[Stored entries]
■ ■ ■

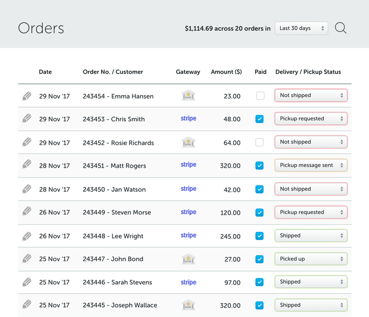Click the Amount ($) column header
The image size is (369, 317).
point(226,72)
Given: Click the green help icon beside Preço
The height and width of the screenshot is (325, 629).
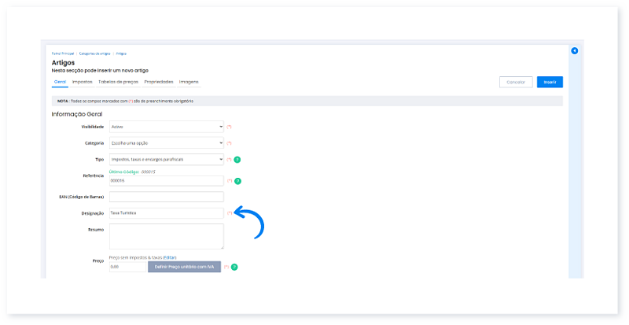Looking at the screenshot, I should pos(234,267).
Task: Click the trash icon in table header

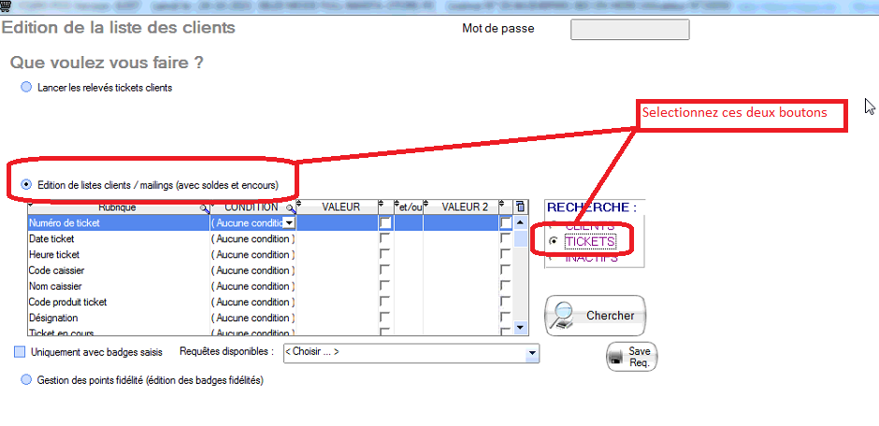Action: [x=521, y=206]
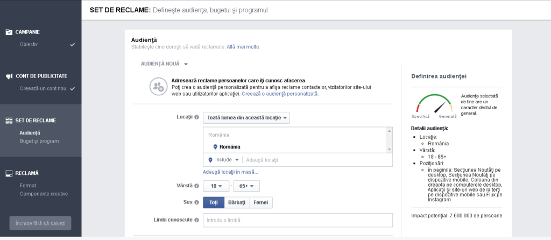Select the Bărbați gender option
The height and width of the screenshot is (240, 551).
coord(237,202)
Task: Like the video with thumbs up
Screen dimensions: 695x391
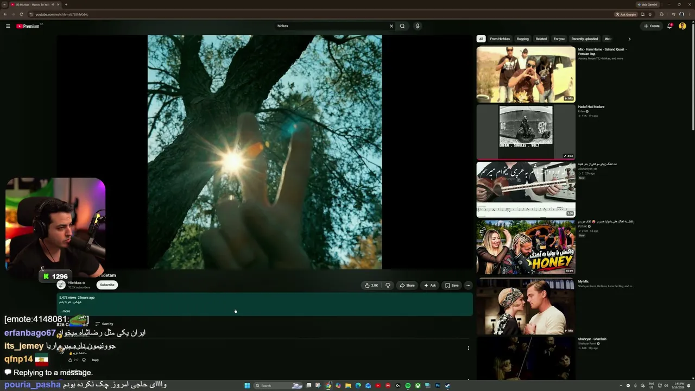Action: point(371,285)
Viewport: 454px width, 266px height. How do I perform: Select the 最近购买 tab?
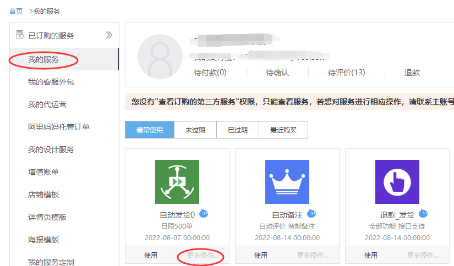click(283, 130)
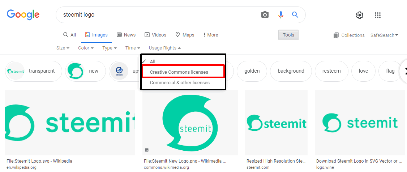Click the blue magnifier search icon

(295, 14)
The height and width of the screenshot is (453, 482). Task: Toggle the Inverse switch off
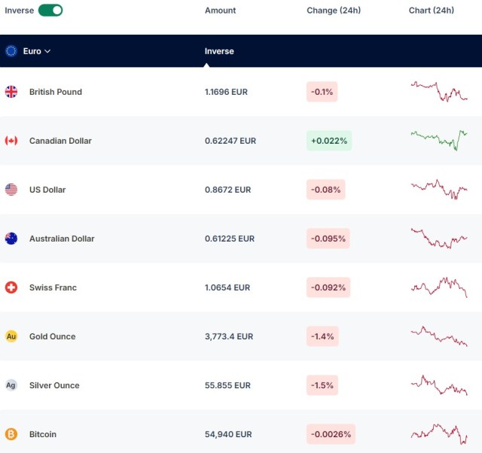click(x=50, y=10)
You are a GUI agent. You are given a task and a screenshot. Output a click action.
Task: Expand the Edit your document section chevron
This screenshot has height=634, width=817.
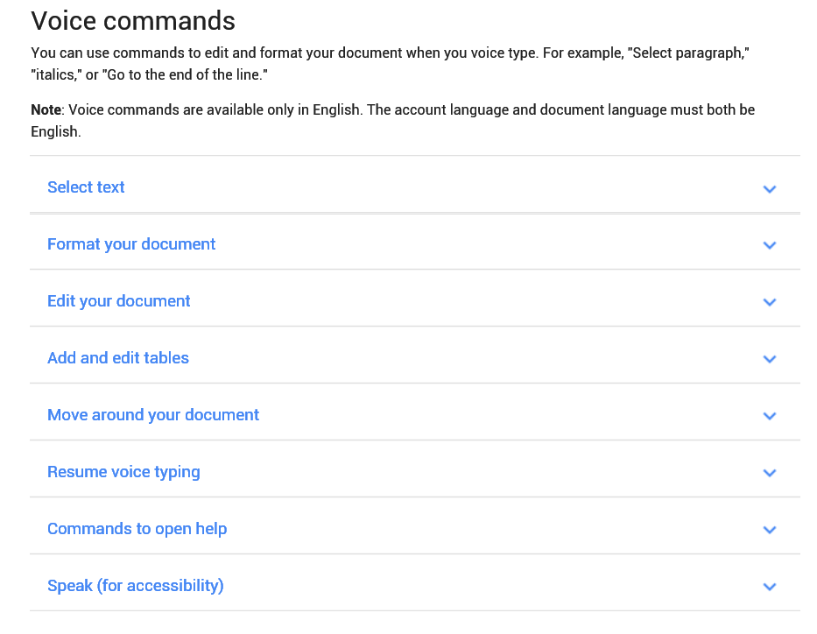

■ ■ ■

Task statement.
Return the line containing "Task: Expand the" and every line after it through the end of the records above, exactly and nothing else, but not the pictures.

Expected output.
Task: Expand the Edit your document section chevron
This screenshot has height=634, width=817.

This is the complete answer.